"""

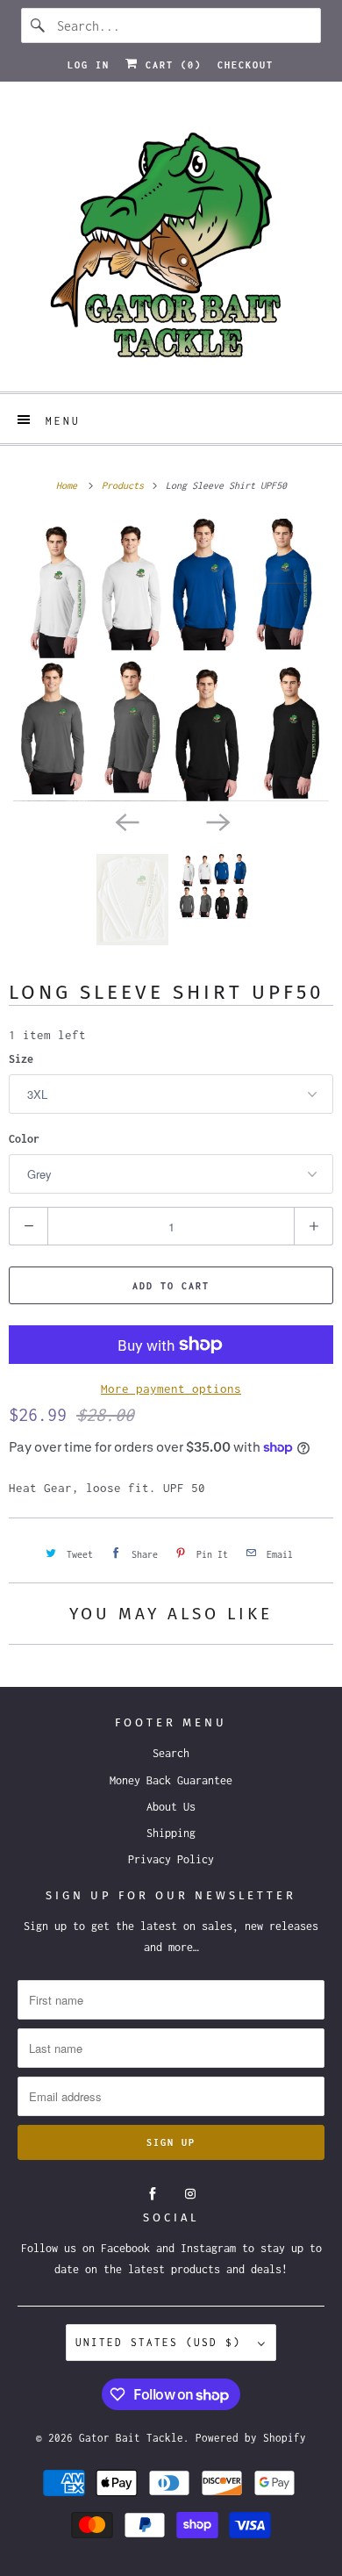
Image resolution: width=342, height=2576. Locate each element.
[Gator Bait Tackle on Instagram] (190, 2194)
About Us (171, 1806)
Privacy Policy (171, 1859)
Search (171, 1753)
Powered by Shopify (251, 2437)
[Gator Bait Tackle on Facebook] (152, 2194)
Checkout (245, 65)
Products (125, 485)
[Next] (216, 820)
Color (24, 1138)
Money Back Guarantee (171, 1780)
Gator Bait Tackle (131, 2437)
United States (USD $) (162, 2342)
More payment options (171, 1388)
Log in (89, 65)
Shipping (171, 1833)
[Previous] (125, 820)
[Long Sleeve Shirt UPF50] (171, 660)
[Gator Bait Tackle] (171, 243)
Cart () (170, 65)
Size (21, 1059)
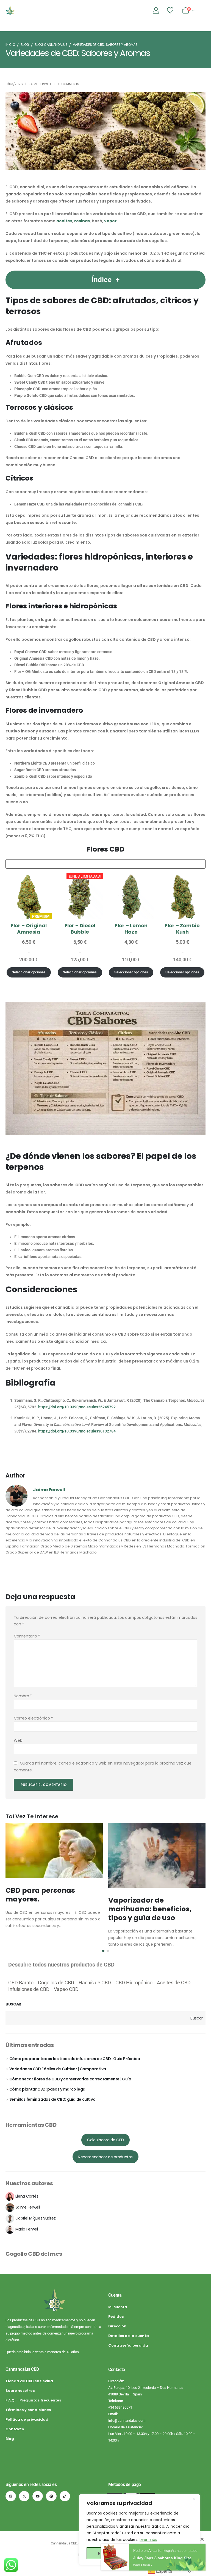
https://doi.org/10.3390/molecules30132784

"""

Your objective |
Pictures stay out; output the lines from the top of the listing above through the line containing "[Next] (216, 820)", exactly as they stand.

Response to the task |
Image resolution: width=342, height=2576. Locate each element.
[Gator Bait Tackle on Instagram] (190, 2194)
About Us (171, 1806)
Privacy Policy (171, 1859)
Search (171, 1753)
Powered by Shopify (251, 2437)
[Gator Bait Tackle on Facebook] (152, 2194)
Checkout (245, 65)
Products (125, 485)
[Next] (216, 820)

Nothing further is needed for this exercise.